(Data on locating visible targets)
= = = = = = =
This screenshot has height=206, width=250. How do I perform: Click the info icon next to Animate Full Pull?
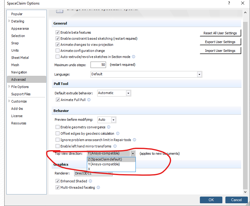click(x=89, y=100)
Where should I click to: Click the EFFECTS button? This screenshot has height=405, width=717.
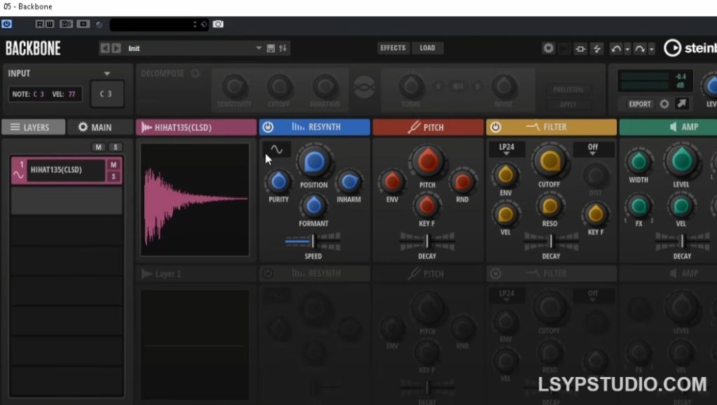click(393, 48)
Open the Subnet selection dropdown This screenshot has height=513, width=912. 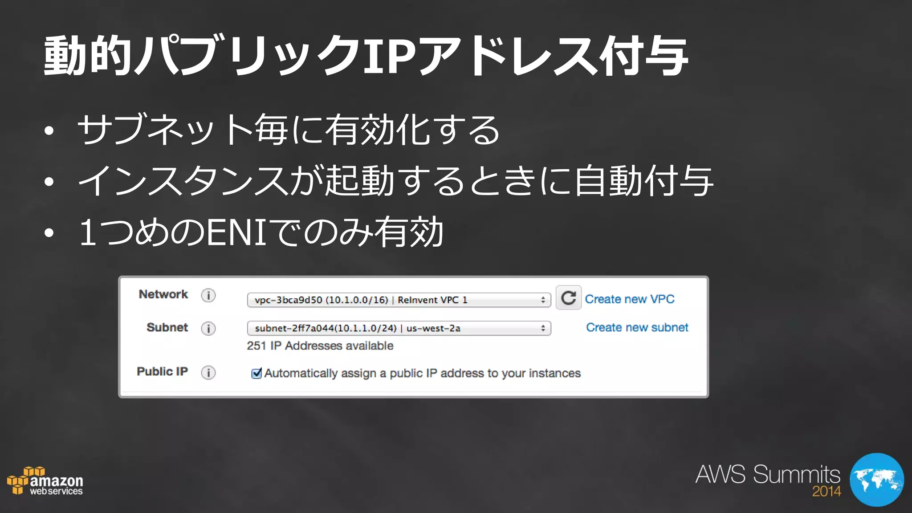point(392,329)
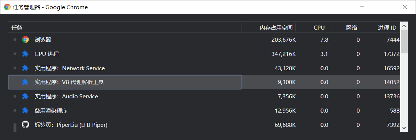Click the puzzle icon beside Audio Service
This screenshot has width=416, height=140.
[26, 96]
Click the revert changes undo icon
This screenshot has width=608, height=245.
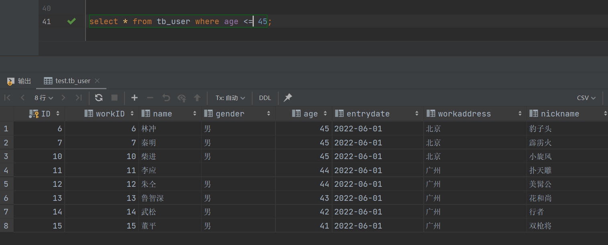pos(166,98)
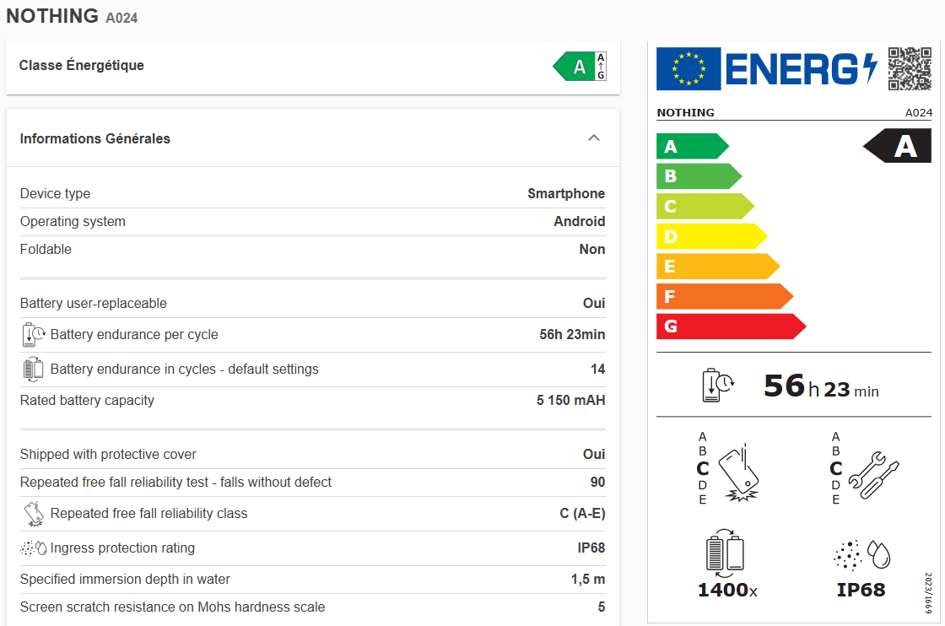945x626 pixels.
Task: Click the NOTHING A024 page title
Action: pyautogui.click(x=72, y=16)
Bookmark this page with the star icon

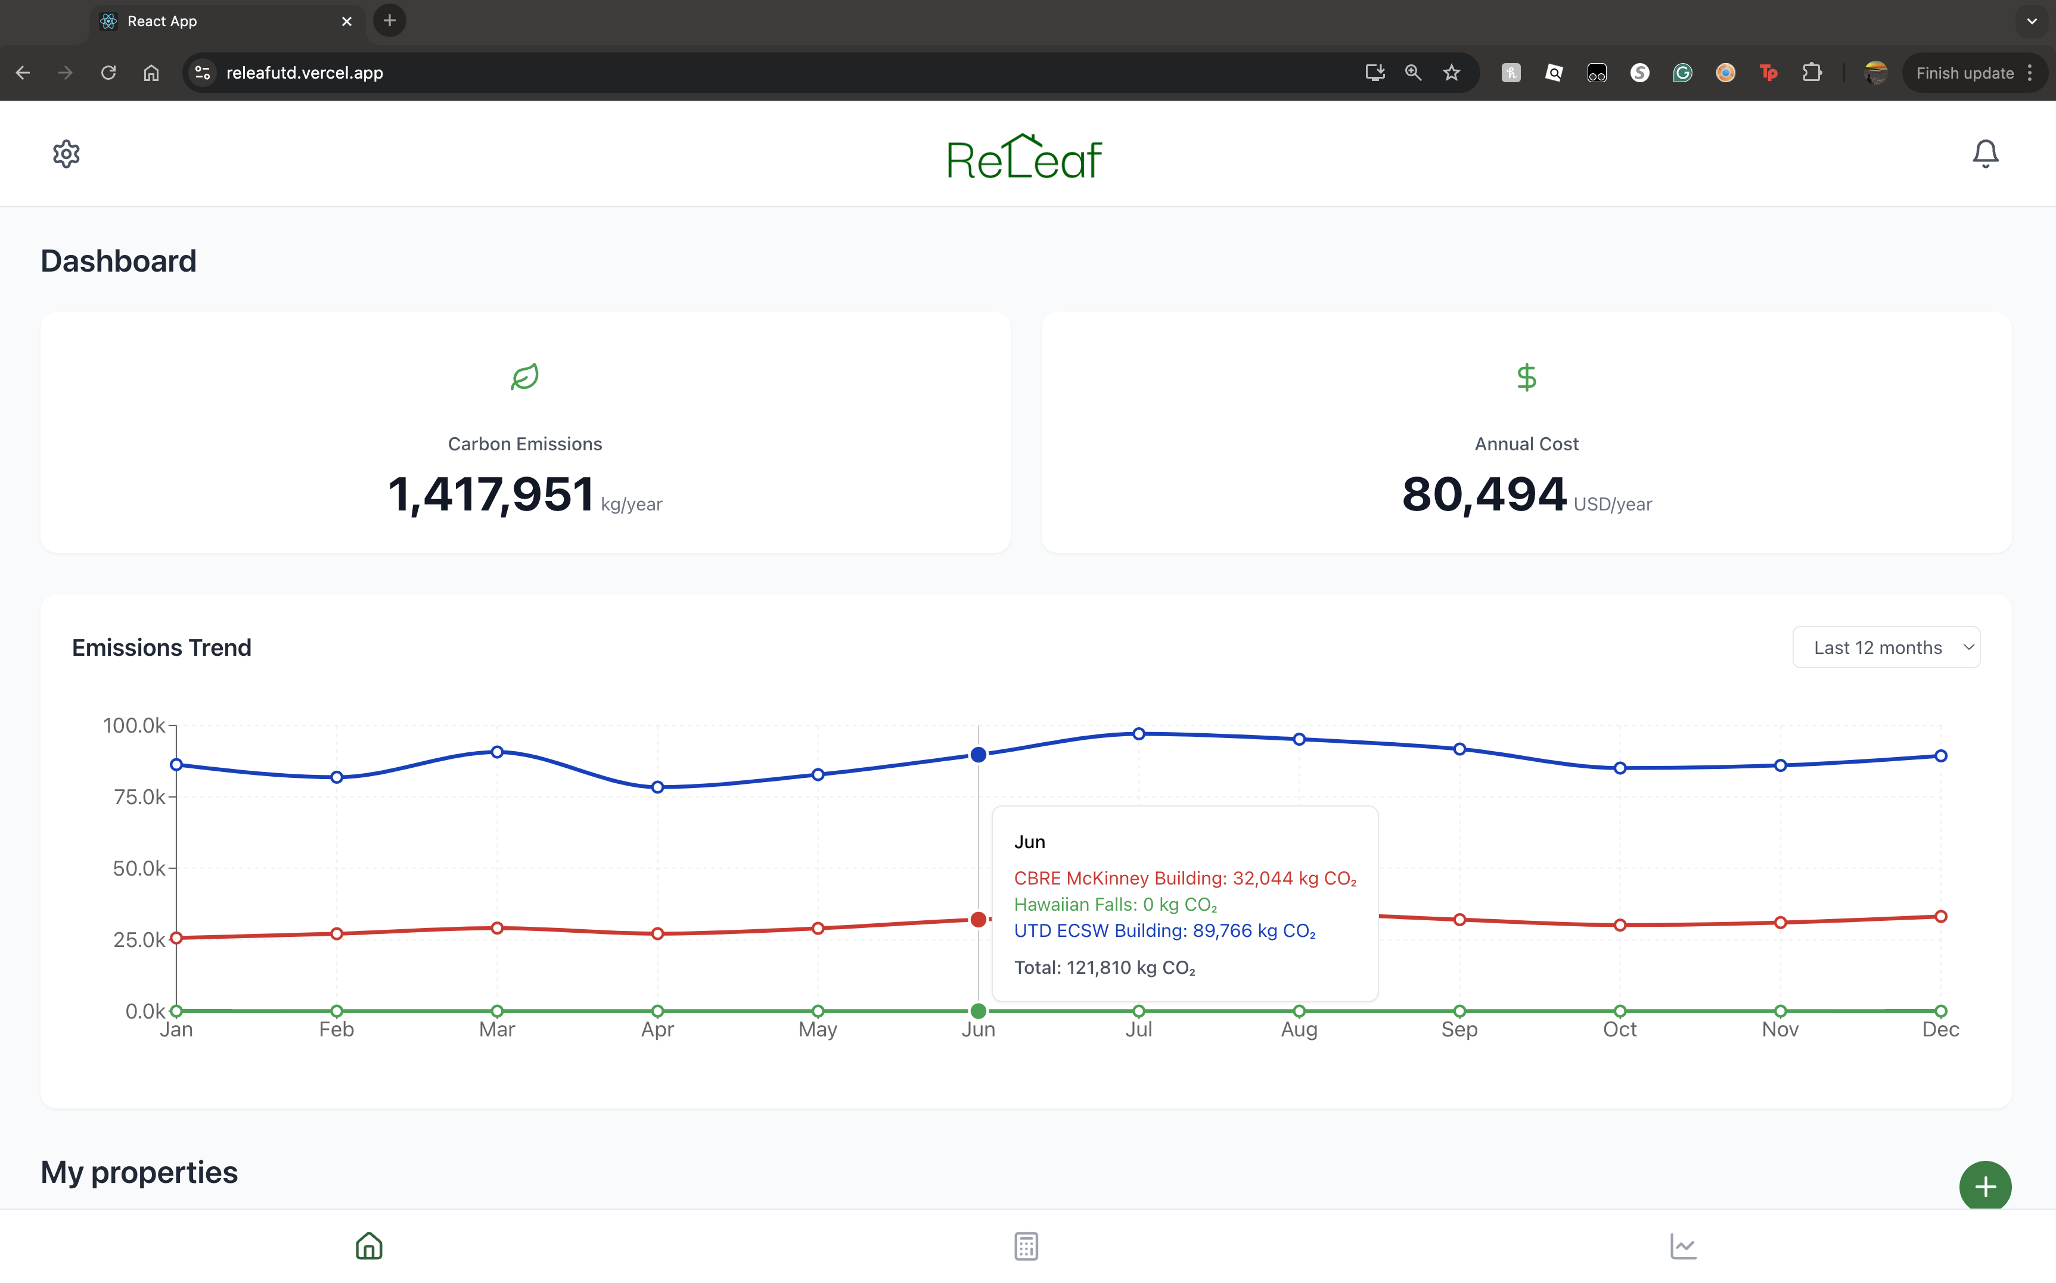(x=1452, y=73)
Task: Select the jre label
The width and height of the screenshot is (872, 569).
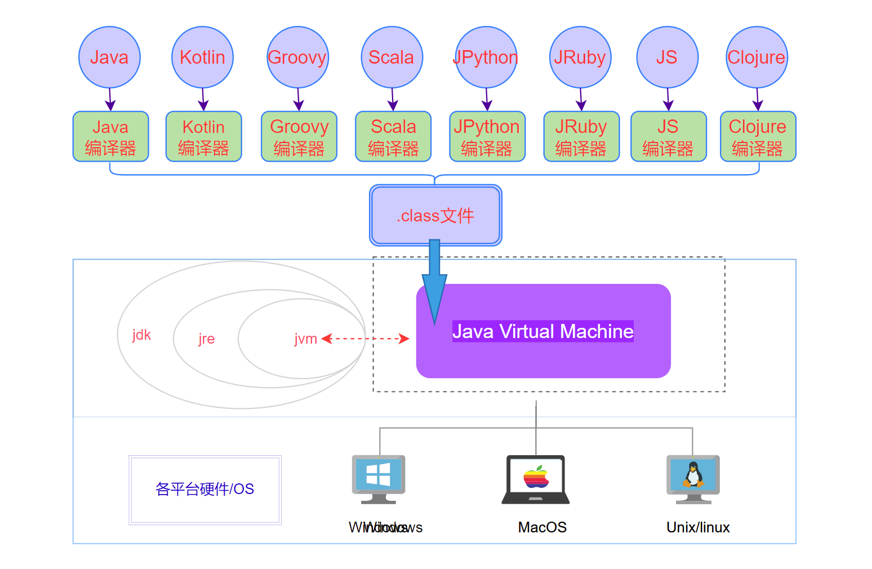Action: 206,339
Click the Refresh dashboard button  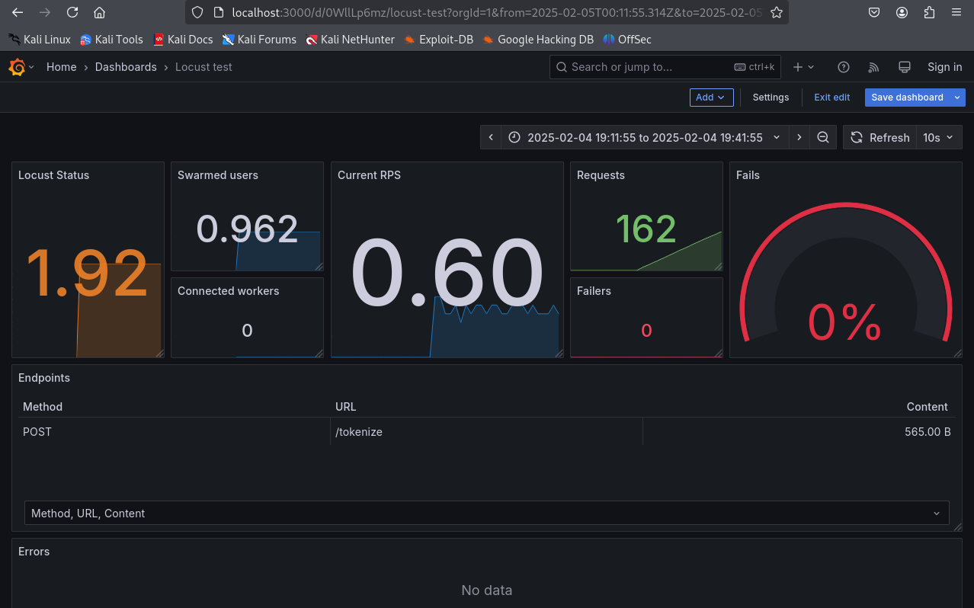[x=879, y=137]
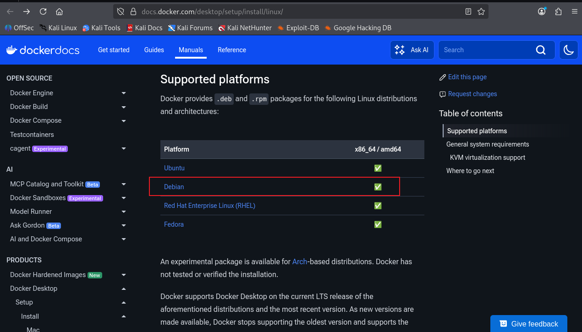Type in the docs Search field
This screenshot has width=582, height=332.
(x=486, y=50)
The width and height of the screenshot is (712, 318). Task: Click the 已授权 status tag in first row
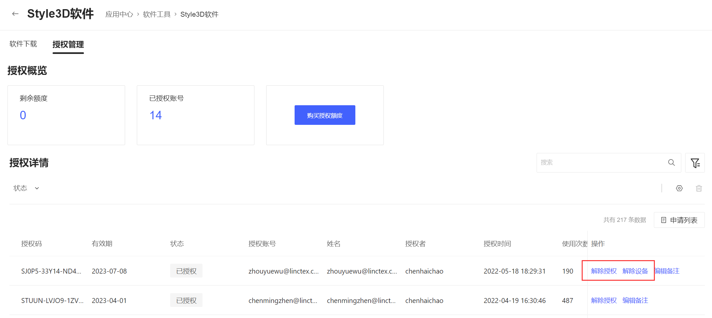pos(186,271)
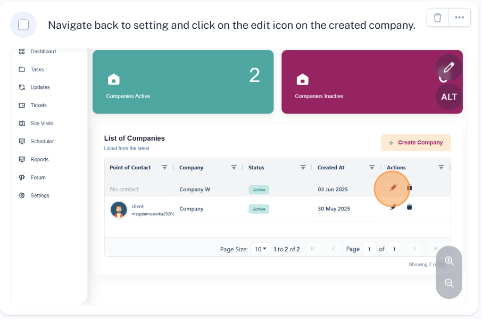Click the ALT circular button

click(449, 97)
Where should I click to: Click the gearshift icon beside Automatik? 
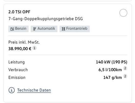[x=35, y=29]
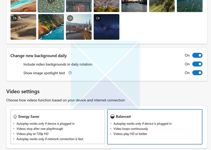Pick the dark blue ocean aerial thumbnail

pyautogui.click(x=190, y=6)
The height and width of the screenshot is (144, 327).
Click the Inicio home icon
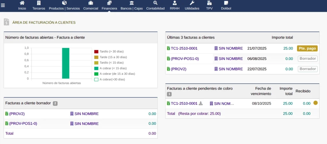pos(22,3)
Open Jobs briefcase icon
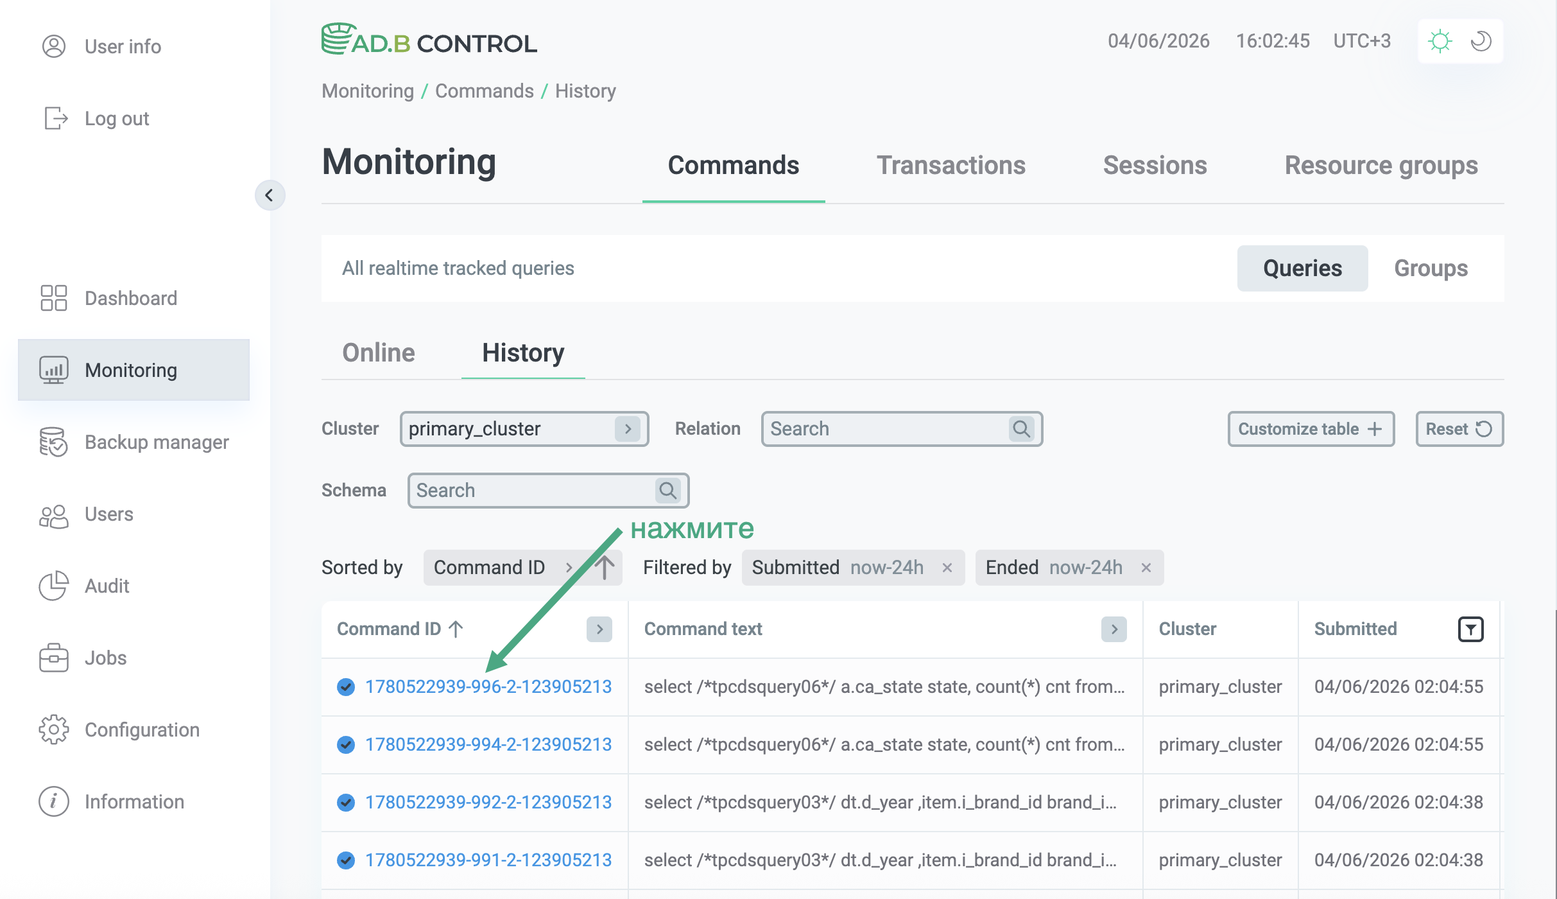This screenshot has width=1557, height=899. [54, 658]
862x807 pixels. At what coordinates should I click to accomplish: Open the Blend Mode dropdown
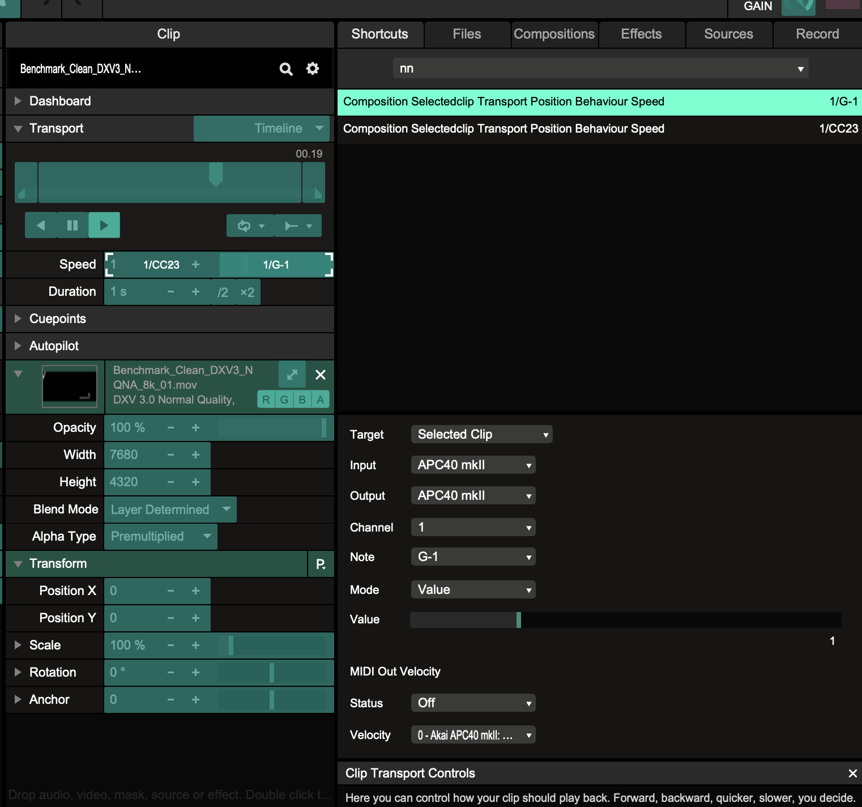tap(170, 509)
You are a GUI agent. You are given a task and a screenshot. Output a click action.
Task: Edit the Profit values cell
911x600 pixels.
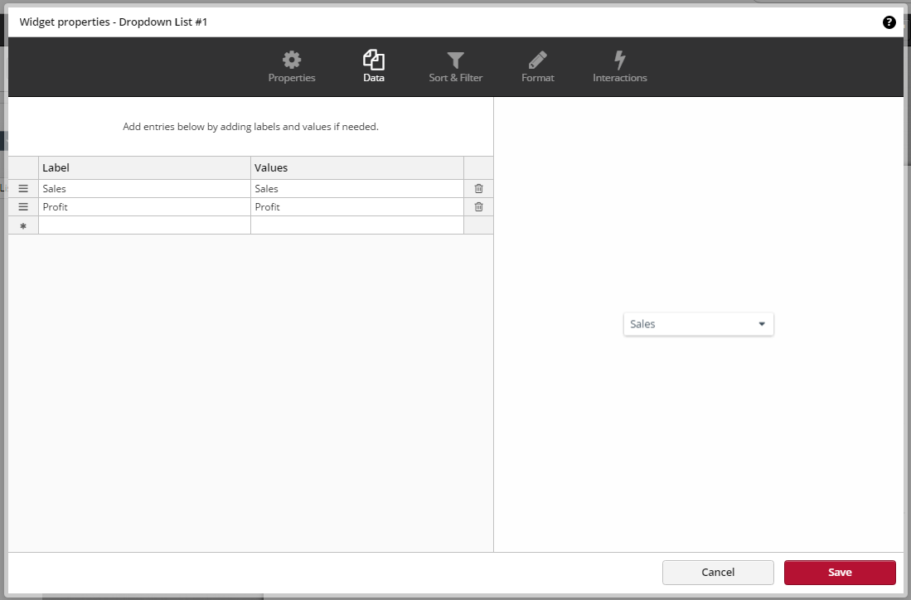coord(356,207)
= = = = = = =
Task statement
Please output the listing from its start through the line containing "click(393, 48)", both ends included, as a Markdown table with columns Row and Line, leaving out blank lines and pictures.

Result for this task
| Row | Line |
|---|---|
| 1 | This screenshot has height=206, width=250. How do I perform: Click the info icon next to Animate Full Pull? |
| 2 | click(x=89, y=100) |
| 3 | Where should I click to: Click the EFFECTS button? This screenshot has height=405, width=717. |
| 4 | click(393, 48) |